¹Refreshing in order to maintain information in WM (Raye, Johnson, Mitchell, Greene, & Johnson, 2007), which is assumed to provide an alternative to the rehearsal suggested by the Baddeley and Hitch WM model, will be discussed later in the manuscript.

²Activation of the supplementary motor area did not reach significance (Halpern et al., 2004).

³In a pilot experiment we observed that participants showed decreased performance during the backward task compared to the forward task. To account for this and to avoid floor effects in performance, we presented participants with shorter sequences in the backward task.

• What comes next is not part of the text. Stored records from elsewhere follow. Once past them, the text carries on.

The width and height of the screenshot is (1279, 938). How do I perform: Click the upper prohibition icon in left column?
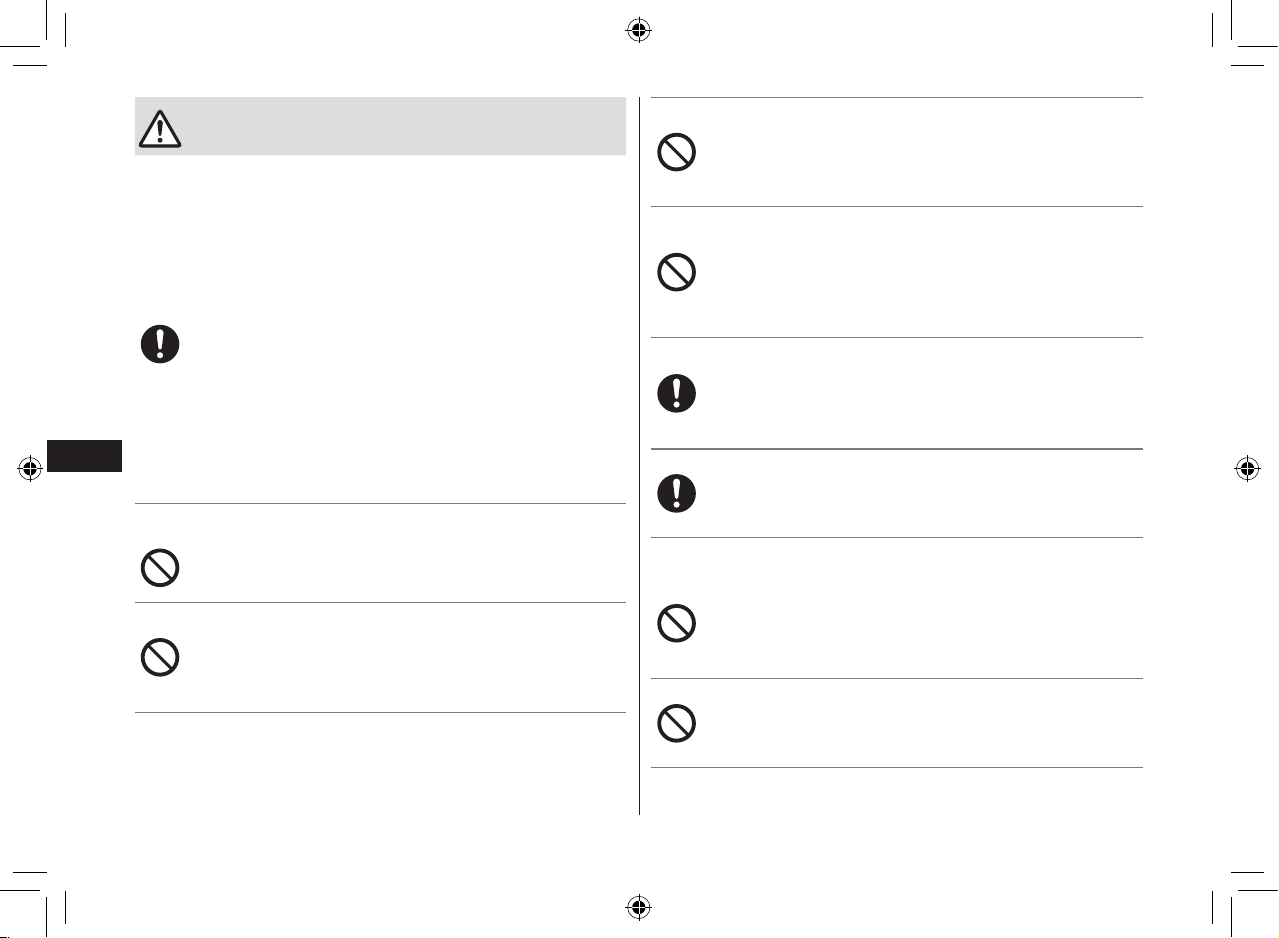point(159,567)
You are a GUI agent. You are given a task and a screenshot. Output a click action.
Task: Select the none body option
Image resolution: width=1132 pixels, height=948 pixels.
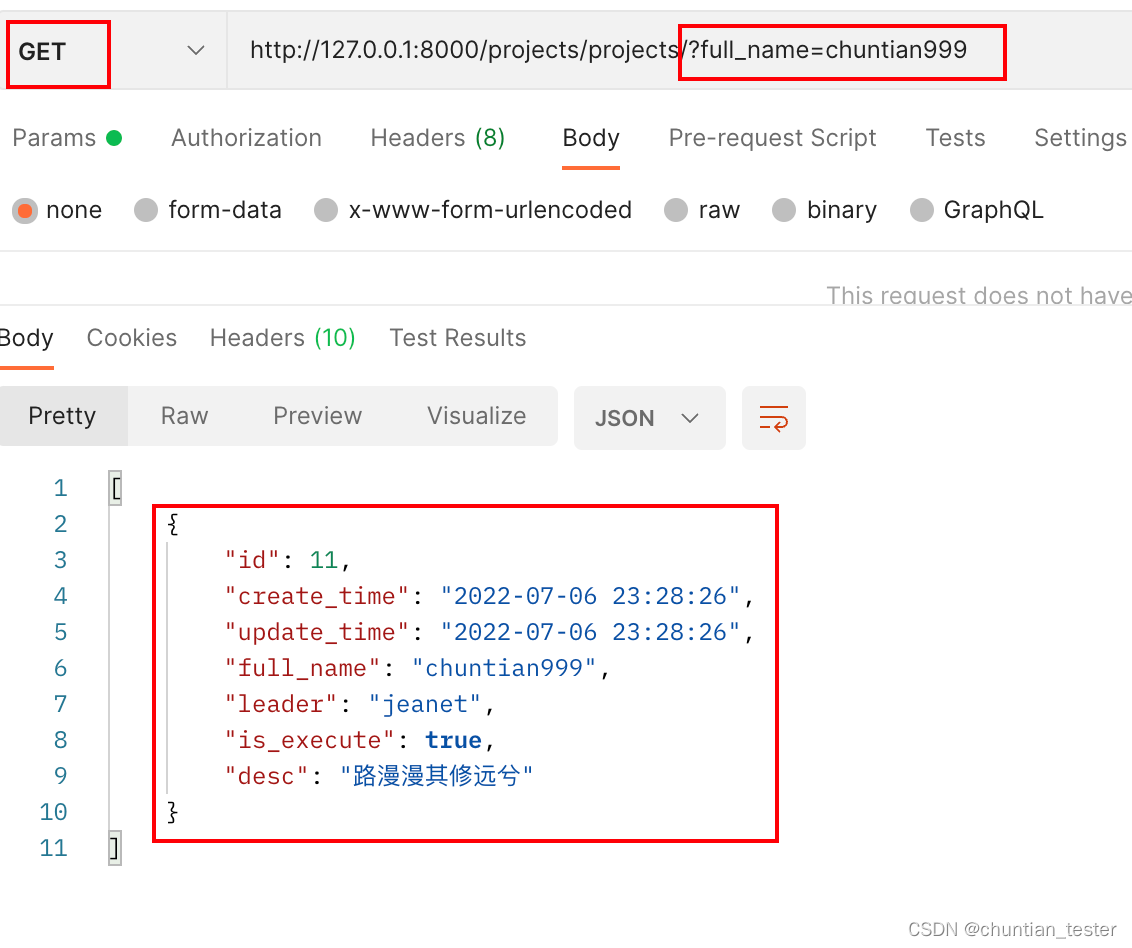click(x=57, y=210)
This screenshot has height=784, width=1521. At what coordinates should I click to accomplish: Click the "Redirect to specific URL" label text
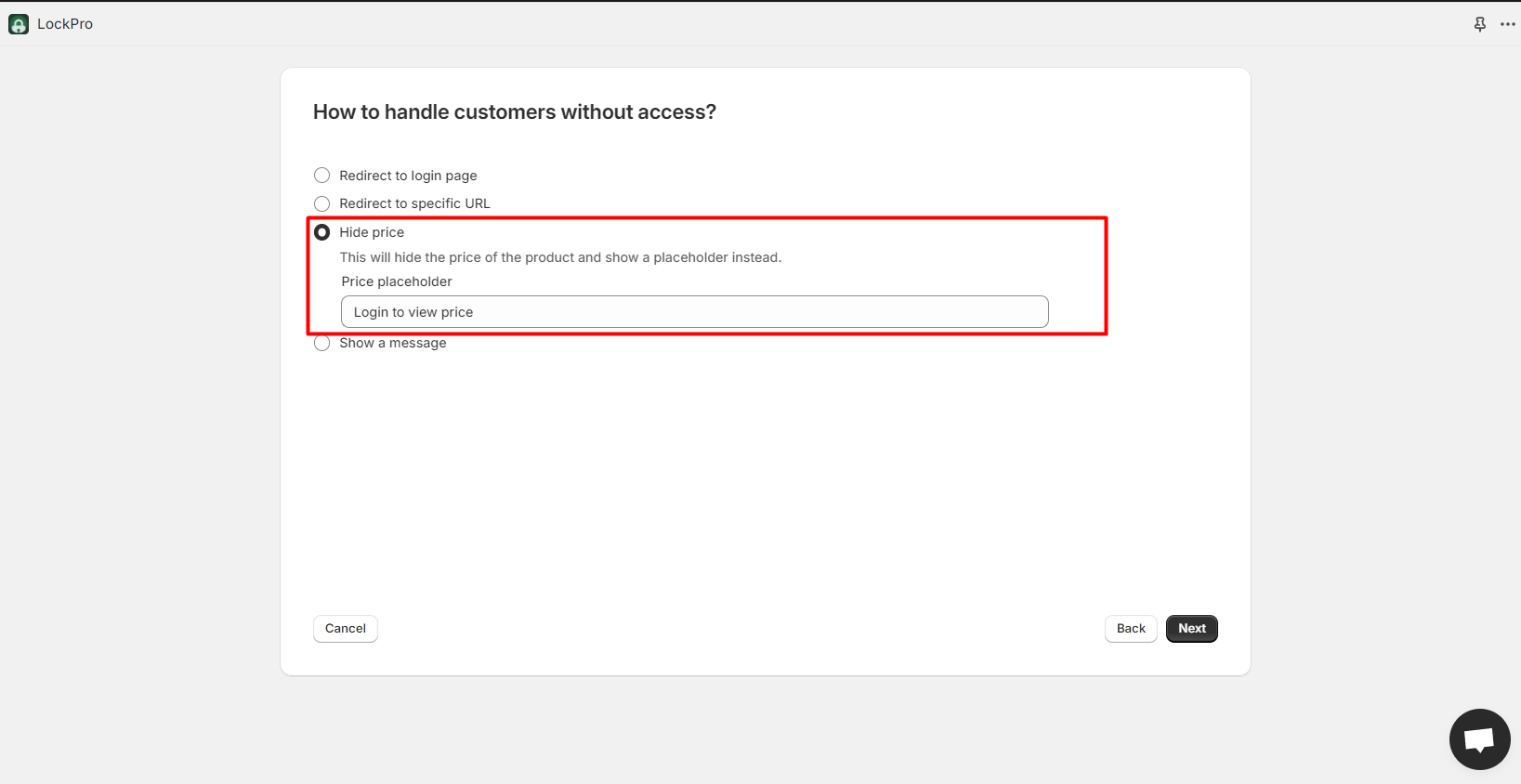click(414, 203)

⁴Timbre stimuli were chosen so that they sounded as dissimilar as possible and were easy to distinguish. However, one might argue that due to the nature of the timbre material, the timbre stimuli might still sound somewhat similar to each other. Therefore, to account for this, phonologically similar monosyllabic words were chosen.

⁵WM performance is improved when to-be-detected differences change the melodic contour in comparison to differences that preserve the contour.

⁶Although premotor areas are involved during the memory for serial order (Henson et al., 2003), activation in the premotor cortex was also observed in item memory, notably auditory memory tasks investigating the memory for verbal and/or tonal items (Gruber & von Cramon, 2003; Paulesu et al., 1993; Schulze, Zysset et al., 2011). Therefore the observed involvement of motor-related structures during WM for words and also tones is not solely due to memory for serial order.